What is it & Why it matters?
That is a User Account Control prompt, home users with an admin account would have seen this prompt at some point in time. For windows sys-admins, there are risks of running malicious payloads that bypass UAC & execute malicious tasks (eg. a ransomware).
At the time of writing, there were 44 bypass methods consolidated into one single test tool from UACme project.
There were “unfix” 15 occurrences on UACme README page. This means there are no fixes for those 15 methods because Microsoft does not consider them as vulnerabilities.
The source codes of these bypass methods are open-sourced & reusing these bypass codes is highly probable. As such, it is worthwhile to understand the differences between legitimate UAC elevation & a bypass.
What to look for?
Look out for:
- Process start & end timing of consent.exe, a bypass happens very quickly within the same second (in the order of milliseconds), while a legitimate elevation involving a human user will typically be two (without typing credentials, just click [Yes]) or more seconds apart. Let’s say a user could have cancelled the consent prompt very quickly, then we have to look at the other two aspects.
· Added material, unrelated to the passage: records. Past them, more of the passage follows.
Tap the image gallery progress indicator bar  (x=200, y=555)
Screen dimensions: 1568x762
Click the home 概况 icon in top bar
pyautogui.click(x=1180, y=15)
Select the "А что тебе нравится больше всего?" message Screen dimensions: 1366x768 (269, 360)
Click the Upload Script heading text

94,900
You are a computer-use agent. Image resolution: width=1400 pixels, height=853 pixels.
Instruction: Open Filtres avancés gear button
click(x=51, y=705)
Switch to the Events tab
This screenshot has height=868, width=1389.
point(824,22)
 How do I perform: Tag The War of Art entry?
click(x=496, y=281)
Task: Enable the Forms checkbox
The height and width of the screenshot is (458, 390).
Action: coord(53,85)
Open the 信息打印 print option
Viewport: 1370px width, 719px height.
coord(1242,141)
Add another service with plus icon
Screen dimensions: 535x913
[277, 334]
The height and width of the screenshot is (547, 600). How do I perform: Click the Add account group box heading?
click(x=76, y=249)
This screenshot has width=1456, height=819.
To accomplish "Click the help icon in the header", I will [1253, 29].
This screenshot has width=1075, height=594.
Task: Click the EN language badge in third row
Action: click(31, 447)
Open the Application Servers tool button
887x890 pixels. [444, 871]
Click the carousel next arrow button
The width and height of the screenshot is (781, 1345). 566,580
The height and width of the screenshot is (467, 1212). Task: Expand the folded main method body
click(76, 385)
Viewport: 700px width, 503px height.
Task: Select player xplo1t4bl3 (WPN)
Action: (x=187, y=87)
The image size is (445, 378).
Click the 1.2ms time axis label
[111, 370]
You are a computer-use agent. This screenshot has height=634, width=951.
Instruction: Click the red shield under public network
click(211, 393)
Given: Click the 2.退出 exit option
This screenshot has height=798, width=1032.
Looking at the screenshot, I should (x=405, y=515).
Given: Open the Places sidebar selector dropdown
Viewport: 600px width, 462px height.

- Cross-process activities (eg. creation of remote threads, changes in rights) between & after the start & end of consent.exe. Bypasses tend to have complex sequences but legit UAC elevations are simpler.
- The consequent process that is elevated with higher process integrity level but owned by user (& NOT SYSTEM which is typical of kernel-related exploits). For “living-off-the-land” MO, the elevated process could be various Microsoft signed binaries that load arbitrary DLLs or equivalent, or scripting with CMD, Powershell, C/WScript, MSHTA. For drop-&-execute cases, it could be a executable file with a hash checksum that is first seen (or rare) in the environment.
How?
I ran the UACme test harness (akagi64.exe) on a Virtual Machine installed with Carbon Black Response for this analysis. This is NOT a sponsored post but permission was sought from Carbon Black.
We can observe all these with tools like Procmon, Windows Audit & Sysmon logs but it is a matter of productivity, budget, learning curve (I can’t remember event-IDs), effort to deploy & configure different tools just to connect the dots together. In my case, I had the luxury of using Carbon Black Response which significantly shortened my time to gather these insights.
Where to begin?
With the shortage of security folks to keep up with offensive techniques, threat intelligence in the form of vetted queries are useful. Note the source column (cbcommunity, sans & bit9endpointvisibility) of the alerts listed below:
Although we can argue that attackers may not run a stock (unmodified) akagi64.exe, the subsequent alerts gave me good starting points for digging further. We can click on the Source Report links (eg. MSCFile Regmod for UAC bypass) to read & further understand some technical background.
Look for Commonalities…
After running through all the bypass methods & studying the related event time-lines, I noticed two things with the SVCHOST event time-line:
Observation 1 — A number of activities happen between start & end of consent.exe
In this case, the method abuses sdbinst.exe, there are other methods using different Windows system components (typically with manifest that had AutoElevated attribute set to true). Other methods have more complex sequences, like the next one.
Observation 2 — One or more consent.exe process(es) start & end happened within a short span of time
In this case, consent.exe was started twice but notice the time stamps on the left, most of the events happen within the same second, the first 3 rows with 02:25:25 & subsequent 02:25:26.
It’s all about timing…
After running the various bypass methods, it was a matter of a few clicks within Carbon Black Response to review all the consent.exe timings related to UACme executions:
Having seen the timings of bypasses, one will be inclined to ask: how does a legit UAC elevation look like? Let’s look at some common UAC elevation use-cases.
Regedit
First, an elevated Regedit from Windows 10:
This differs from Windows 7 which has explorer.exe as parent process of regedit, but the focus is still on SVCHOST’s timeline:
Notice the timestamps highlighted in the red box; 2 seconds apart. A user (in this case me) will take some time to click the UAC prompt. The sequence is quite straight forward.
Admin CMD Console (Windows client)
How about the Run As Administrator for CMD.exe use-case?
Again, the time difference between process start & end was 2 seconds.
For both cases Regedit and Cmd, the sequence was short & simple, when consent.exe ended, thread injections from SVCHOST to the target processes are observed.
Program Installer
How about running an program installer (with that little shield icon) after UAC elevation?
Just like CMD & Regedit, the process was owned by admin user (q in this case) & not SYSTEM.
Again, SVCHOST injected new thread into setup_timefreeze.exe. Consent started at 05:32:32 & ended at 05:32:34, two seconds apart.
Maybe someone can click [Yes] faster than me but it is unlikely to be in the order of milliseconds. If one has to type in credentials (with fingers), it will take longer than 2 seconds.
Generalised Detection
Over time, more bypass methods will surface but regardless of the system tools & execution sequences involved, the “common denominator” is the very short time span of start & end of consent.exe. This insight will be useful for SIEM content & EDR queries development for automating detection.